Mexico Captures Leader of Ultra-Violent Zetas Drug Cartel

Guillermo Barros
AFP
July 16, 2013

mexican drug kingpin
Hopefully they don’t “accidentally lose the body” of this one.

Mexican marines captured the head of the country’s ultraviolent Zetas drug cartel, giving the new government its biggest catch as it seeks to rein in violence.

Miguel Angel Trevino, alias “Z-40,” was detained in Nuevo Laredo, the northeastern Tamaulipas state city bordering Texas, along with two other people.

“They carried out an important arrest, of Miguel Angel Trevino, in the early hours of Monday,” an official from the federal attorney general’s office said on condition of anonymity. An interior ministry official confirmed the arrest.

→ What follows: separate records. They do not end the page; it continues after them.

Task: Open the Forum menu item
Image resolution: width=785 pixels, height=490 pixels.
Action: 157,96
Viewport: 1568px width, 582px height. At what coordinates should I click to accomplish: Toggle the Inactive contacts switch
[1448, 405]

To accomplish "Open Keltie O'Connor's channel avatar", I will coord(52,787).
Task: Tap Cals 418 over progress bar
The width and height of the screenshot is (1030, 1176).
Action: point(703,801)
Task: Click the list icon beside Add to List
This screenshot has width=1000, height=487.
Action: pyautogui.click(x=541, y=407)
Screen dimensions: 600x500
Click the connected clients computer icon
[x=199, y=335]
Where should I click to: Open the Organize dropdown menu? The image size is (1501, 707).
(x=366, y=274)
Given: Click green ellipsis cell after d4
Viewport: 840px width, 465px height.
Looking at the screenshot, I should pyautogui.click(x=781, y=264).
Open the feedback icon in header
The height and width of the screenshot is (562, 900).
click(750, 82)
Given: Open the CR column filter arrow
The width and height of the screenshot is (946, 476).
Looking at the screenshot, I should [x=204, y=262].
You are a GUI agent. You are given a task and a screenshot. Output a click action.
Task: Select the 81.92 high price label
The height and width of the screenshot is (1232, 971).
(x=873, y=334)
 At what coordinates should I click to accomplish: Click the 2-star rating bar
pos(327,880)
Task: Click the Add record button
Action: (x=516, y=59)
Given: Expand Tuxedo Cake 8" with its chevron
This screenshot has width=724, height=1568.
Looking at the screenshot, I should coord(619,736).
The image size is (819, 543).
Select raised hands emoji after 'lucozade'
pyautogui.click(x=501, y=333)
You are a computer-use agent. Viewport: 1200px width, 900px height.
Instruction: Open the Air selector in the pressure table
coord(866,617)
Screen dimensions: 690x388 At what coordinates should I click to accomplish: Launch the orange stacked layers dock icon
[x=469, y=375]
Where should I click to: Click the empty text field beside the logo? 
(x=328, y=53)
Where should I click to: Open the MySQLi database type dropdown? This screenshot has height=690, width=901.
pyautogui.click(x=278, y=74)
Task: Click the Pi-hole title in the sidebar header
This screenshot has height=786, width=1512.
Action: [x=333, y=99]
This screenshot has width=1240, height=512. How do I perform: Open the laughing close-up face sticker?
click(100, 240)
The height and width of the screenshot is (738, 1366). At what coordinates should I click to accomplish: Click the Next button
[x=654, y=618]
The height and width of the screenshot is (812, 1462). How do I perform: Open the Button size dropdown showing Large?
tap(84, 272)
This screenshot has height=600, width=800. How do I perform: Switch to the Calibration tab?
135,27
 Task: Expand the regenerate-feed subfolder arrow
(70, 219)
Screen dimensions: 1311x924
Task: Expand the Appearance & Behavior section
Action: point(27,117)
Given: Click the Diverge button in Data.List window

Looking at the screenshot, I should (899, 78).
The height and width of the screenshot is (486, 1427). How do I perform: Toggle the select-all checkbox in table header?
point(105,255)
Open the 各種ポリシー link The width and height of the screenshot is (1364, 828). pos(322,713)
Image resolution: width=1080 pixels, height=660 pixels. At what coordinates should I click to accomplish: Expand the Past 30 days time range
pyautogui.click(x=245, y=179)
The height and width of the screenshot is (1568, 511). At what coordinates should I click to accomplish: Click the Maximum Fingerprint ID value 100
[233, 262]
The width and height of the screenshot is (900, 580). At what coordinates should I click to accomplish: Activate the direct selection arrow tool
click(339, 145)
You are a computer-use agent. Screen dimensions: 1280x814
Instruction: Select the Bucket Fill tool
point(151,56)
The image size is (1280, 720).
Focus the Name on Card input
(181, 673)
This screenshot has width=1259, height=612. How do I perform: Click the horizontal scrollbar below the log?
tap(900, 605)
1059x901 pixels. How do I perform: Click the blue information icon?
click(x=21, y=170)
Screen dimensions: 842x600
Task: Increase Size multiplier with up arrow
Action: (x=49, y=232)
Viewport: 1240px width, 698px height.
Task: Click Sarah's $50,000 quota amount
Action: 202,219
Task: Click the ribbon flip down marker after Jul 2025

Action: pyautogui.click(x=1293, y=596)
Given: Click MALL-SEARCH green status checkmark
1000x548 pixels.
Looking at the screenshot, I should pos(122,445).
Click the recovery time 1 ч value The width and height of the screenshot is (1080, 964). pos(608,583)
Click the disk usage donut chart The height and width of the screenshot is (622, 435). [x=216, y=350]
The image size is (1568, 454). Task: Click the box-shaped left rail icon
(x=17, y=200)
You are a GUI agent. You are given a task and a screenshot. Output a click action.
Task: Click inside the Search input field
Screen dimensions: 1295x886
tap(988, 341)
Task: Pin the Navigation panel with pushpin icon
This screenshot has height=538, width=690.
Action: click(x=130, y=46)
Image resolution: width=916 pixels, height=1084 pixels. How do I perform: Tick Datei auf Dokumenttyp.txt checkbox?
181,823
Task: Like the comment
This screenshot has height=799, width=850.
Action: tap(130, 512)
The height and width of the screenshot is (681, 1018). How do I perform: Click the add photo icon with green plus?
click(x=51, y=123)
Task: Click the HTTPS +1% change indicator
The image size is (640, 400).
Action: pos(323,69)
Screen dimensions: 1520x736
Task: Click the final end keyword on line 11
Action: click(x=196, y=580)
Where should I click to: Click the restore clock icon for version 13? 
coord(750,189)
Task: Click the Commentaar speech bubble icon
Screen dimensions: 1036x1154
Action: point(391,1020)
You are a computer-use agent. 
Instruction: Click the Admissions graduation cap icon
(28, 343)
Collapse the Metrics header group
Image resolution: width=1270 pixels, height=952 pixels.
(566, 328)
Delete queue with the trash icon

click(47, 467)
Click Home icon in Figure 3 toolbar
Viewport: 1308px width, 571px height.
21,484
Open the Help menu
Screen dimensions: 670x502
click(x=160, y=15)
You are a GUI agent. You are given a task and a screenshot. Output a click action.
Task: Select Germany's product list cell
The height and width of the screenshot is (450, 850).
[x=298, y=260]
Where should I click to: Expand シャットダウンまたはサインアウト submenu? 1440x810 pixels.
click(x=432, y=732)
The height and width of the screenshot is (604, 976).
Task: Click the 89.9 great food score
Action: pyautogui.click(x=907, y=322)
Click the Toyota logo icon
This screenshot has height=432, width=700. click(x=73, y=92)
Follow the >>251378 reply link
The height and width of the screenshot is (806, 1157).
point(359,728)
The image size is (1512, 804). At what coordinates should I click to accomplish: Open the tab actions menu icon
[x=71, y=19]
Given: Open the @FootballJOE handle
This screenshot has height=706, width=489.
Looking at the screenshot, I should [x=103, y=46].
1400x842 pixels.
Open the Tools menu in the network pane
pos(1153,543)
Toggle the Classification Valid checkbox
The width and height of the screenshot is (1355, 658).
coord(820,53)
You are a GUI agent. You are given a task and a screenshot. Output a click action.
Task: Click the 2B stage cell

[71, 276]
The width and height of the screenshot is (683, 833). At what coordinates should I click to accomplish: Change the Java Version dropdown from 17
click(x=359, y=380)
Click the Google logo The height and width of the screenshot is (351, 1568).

The Zetas are considered one of the most powerful and feared organized crime groups in Mexico, founded by former elite soldiers and known for their brutality. Trevino is an ex-police officer.

Originally, the Zetas acted as the armed enforcers of the Gulf Cartel, but the two groups split in 2010, sparking brutal turf wars in the north of the country.

The Zetas are also engaged in a fight for lucrative drug routes to the United States against the Sinaloa cartel, led by the most wanted man in Mexico, Joaquin “El Chapo” Guzman.

Officials have described Trevino — born in Nuevo Laredo but who spent part of his life in Dallas, Texas — as a brutal killer who liked to “stew” his enemies by plunging them in containers of oil and fuel that he would set on fire.

His capture comes eight months after Mexican troops killed his predecessor, Heriberto Lazcano, in a gunfight in the northern state of Coahuila, only to lose his corpse hours later.

After Lazcano was killed, gunmen burst into a funeral home and stole his body, which has never been recovered.

Trevino is the highest-profile drug kingpin detained since President Enrique Pena Nieto took office in December. The US government offered $5 million for information leading to Trevino’s capture, while Mexico had pledged a $2.3 million bounty.